■ Exercise task A: Reproduce the records in the dataset excerpt below verbatim, line for line.

▬▬▬▬▬▬▬▬▬▬

[Ads-l] Synchronicity to start the week

Laurence Horn laurence.horn at YALE.EDU
Mon Apr 9 14:57:37 UTC 2018


> On Apr 8, 2018, at 11:05 PM, Mark Mandel <mark.a.mandel at GMAIL.COM> wrote:
> 
> No, it's closer to /I/. I seem to have been influenced by phonological
> spellings I've seen that were probably more UK than US
> 
> Mark
> 
> On Sun, Apr 8, 2018, 12:32 PM Laurence Horn <laurence.horn at yale.edu> wrote:
> 
>> As in the (potential) contrast between “daily” and “Daley” (e.g. the
>> former Chicago mayors).  Only for me, “daily” can vary between the /‘deli/
>> (Mark, do you really have final -ɪ in these?  I have -i) and “Daley”
>> pronunciations.  Similarly for “Bailey”.  One that requires the -/eli/
>> pronunciation (when I worked my way through the alphabet) is cèilidh
>> (a.k.a. kaylee) or Kay-Lee, but I don’t have much occasion to pull out that
>> pronunciation in either case, since nobody has ever invited me to any of
>> the former and the latter is a defunct toy store chain.

▬▬▬▬▬▬▬▬▬▬

■ Exercise task B: Continue the mailing-list post above about the pronunciation of "daily" and "Daley," beginning after its final sentence.

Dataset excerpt
▬▬▬▬▬▬▬▬▬▬

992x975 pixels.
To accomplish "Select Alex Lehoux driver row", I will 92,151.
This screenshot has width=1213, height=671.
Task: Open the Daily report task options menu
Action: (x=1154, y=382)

▬▬▬▬▬▬▬▬▬▬

■ Final answer A:
992x975 pixels.
To accomplish "Select Alex Lehoux driver row", I will 92,151.
This screenshot has width=1213, height=671.
Task: Open the Daily report task options menu
Action: (x=1154, y=382)

■ Final answer B:
>> 
>> LH

I don’t know how many of you subscribe to Anu Garg’s A.Word.A.Day web site, but those who do discovered that this morning’s AWAD winner (at https://wordsmith.org/words/today.html) was none other than

ceilidh

PRONUNCIATION:
(KAY-lee)

MEANING:
noun: A social gathering, typically involving folk music, dancing, and storytelling.

I’ve never used the word myself and hadn’t even thought of it for ages before I went through the alphabet looking for rhymes for “Haley” in the light of our thread this weekend, and here it is.

As for -/I/ vs. -/i/, that did always puzzle me in renderings of the final vowel of e.g. “daily” in British transcriptions.  I’m prepared to believe that others have the former, but I only have, and only hear (in the US, anyway) the latter.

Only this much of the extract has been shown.